Les cheminots, marocains pour la plupart (la moitié ont été naturalisés), ont été embauchés entre 1970 et 1983 par la SNCF, majoritairement comme contractuels, et n’ont pas bénéficié du "statut" plus avantageux des cheminots, réservé aux ressortissants européens, sous condition d’âge.

Des "contractuels sont partis (en retraite) à 65 ans, alors que les cadres permanents sont partis à 55 ans", a ainsi expliqué à l’AFP Brahim Ydir, un des plaignants. "On a travaillé dix ans de plus" qu’eux avec des salaires inférieurs, sans avoir "le droit de monter les grades" ni d’avoir accès "aux soins gratuits", a-t-il dit.

La décision de la cour d’appel est une "reconnaissance" des discriminations subies, cela "nous soulage un peu, mais la blessure est profonde", a réagi un autre plaignant, Ahmed Mikali, saluant une justice qui "a bien fonctionné dans ce cas".

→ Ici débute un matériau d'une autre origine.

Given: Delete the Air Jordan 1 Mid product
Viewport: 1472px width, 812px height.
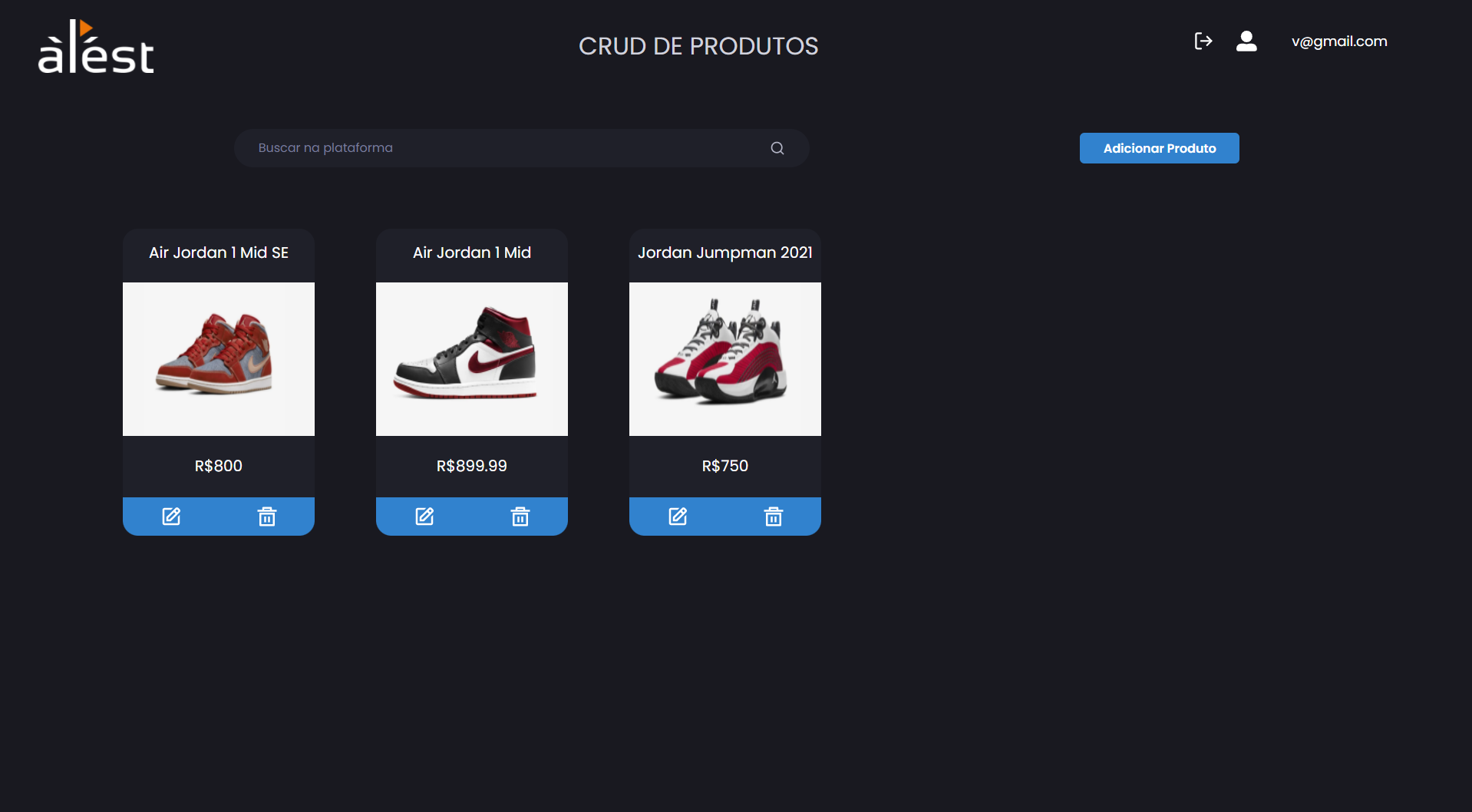Looking at the screenshot, I should [520, 517].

Tout au long de la procédure, le groupe public ferroviaire a nié une "quelconque politique discriminatoire à l’encontre des travailleurs marocains", estimant avoir constamment "veillé à l’égalité de traitement de tous ses agents dans l’environnement réglementaire décidé par les pouvoirs publics".

Ces salariés "sans qualification" n’avaient "qu’une très faible chance, y compris s’ils avaient bénéficié des règles statutaires, d’arriver à une position cadre", avaient plaidé les avocats de la SNCF devant la cour d’appel.

Ce n’est pas l’avis du Défenseur des droits qui avait pointé, par la voix de son représentant, une discrimination "organisée, statutaire" qui n’est pas sans lien avec "notre histoire coloniale".

Les parties s’étaient également opposées sur le montant des éventuels dommages et intérêts.

Les Chibanis ont demandé 628 millions d’euros en tout pour différents préjudices (carrière, retraite, formation, d’accès aux soins, santé, etc.), soit "700.000 euros par demandeur", selon la SNCF qui juge ces chiffres "exorbitants".